Required work: Please copy out every one of the records below word for word, with each line kept unchanged.

>> BEGIN

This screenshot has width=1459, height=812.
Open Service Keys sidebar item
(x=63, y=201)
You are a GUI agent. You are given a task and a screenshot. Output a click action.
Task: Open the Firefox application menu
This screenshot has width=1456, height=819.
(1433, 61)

>> END

The completed task:
This screenshot has width=1459, height=812.
Open Service Keys sidebar item
(x=63, y=201)
You are a GUI agent. You are given a task and a screenshot. Output a click action.
Task: Open the Firefox application menu
This screenshot has width=1456, height=819.
(1433, 61)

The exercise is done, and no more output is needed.